インバウンド・アウトバウンドのマーケティングについてお伝えしましたが、運用現場でよく起こる事例として「既存顧客の声が拾えていない」という点です。

既存の顧客の声を聞くことが重要な理由は以下の点があげられます。

・既に商品やサービスを購入、利用した経験があるため、ニーズや要望を具体的に提示してくれる
・商品やサービスに対する評価がわかるため、改善点の特定に役立つ
・再購入の意向を確認でき、ロイヤルティの高い顧客を把握できる
・口コミ効果で新規顧客の獲得につながる可能性がある

つまり、既存顧客からのフィードバックは商品開発やマーケティング戦略を立案する上で非常に有益な情報が得られるため、重要視する必要があるのです。

顧客満足度の向上やリピート率の向上にもつながります。
新規顧客獲得に多大なコストがかかることを考えると、既存顧客の維持・拡大こそが企業にとって最も重要な課題であると言えるでしょう。

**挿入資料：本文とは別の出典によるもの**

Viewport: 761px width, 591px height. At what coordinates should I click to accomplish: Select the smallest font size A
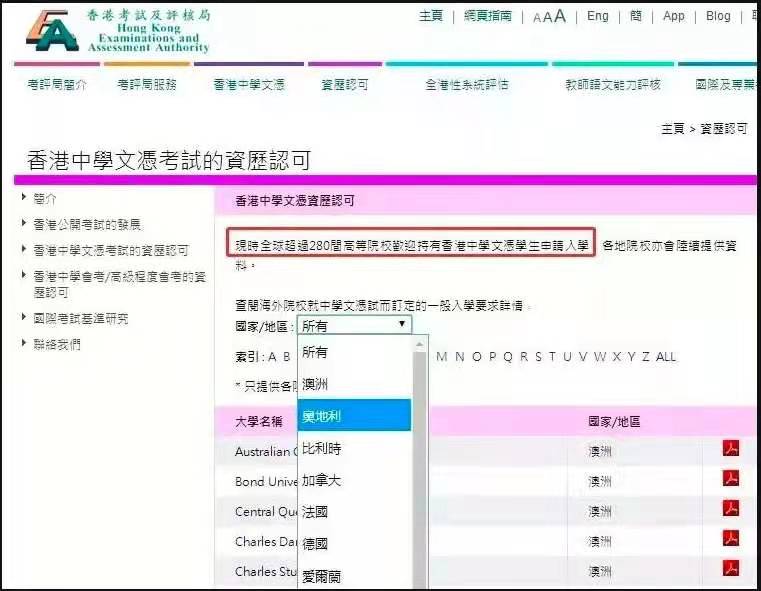(537, 17)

まとめ:インバウンドとアウトバウンドを上手く使い分けよう

今回の記事では、マーケティングにおけるインバウンドとアウトバウンドについて詳しく解説しました。

マーケティング戦略において、インバウンドとアウトバウンドはそれぞれ異なる特徴とメリットを持っています。
適切な施策を組み合わせることで、効果的なマーケティングを実現することができるでしょう。

最後に、マーケティングの世界は常に変化しています。

新しい手法やトレンドにも積極的に取り組みながら、ビジネスの成長を目指しましょう。
インバウンドとアウトバウンドをうまく組み合わせ、顧客との関係を構築していくことが、成功への近道となります。